Taxation without Representation? Double taxation? What do you think?
House Bill 868 originally proposed a new tax on recording documents with the registrar of deeds in New Hampshire. The original bill has been amended and now there is a proposal to increase the transfer tax from $15.00/1000 to $15.60/1000. The revenue generated by the tax is to be dedicated to the Land and Community Heritage Investment Program (LCHIP).
The New Hampshire Association of Realtors (NHAR) has always supported LCHIP. NHAR endorses the $12 million LCHIP line item in Gov. Lynch's proposed budget. However, a new tax related to real estate is unreasonable.

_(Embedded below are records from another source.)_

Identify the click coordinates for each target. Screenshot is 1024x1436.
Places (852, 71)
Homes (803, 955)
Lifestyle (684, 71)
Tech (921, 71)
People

These are the talking points which set forth the reasons to oppose the House bill 868:
- New Hampshire has the highest uniform state real estate transfer tax in the country. New taxes will create higher burdens for individuals attempting to purchase new property and could reduce housing opportunities across income spectrums.
- LCHIP is already funded in the proposed budget. Why should LCHIP, a non-state agency, receive a dedicated funding source with no oversight, while other human service programs must justify their needs through the budget process?
- Almost all county registrars of deeds oppose the new tax. Many testified that the bill creates administrative burdens for the counties and were unclear whether the $40 tax applies to every page recorded in a deed, mortgage or recording of plats.
- Is this double taxation? The Department of Revenue did not take a position on the bill but did provide a list of serious concerns, including the issues of whether the counties should be collecting a tax for a non-state agency and whether the proposal was, in fact, double taxation.
What is your opinion about these types of special taxes on real estate?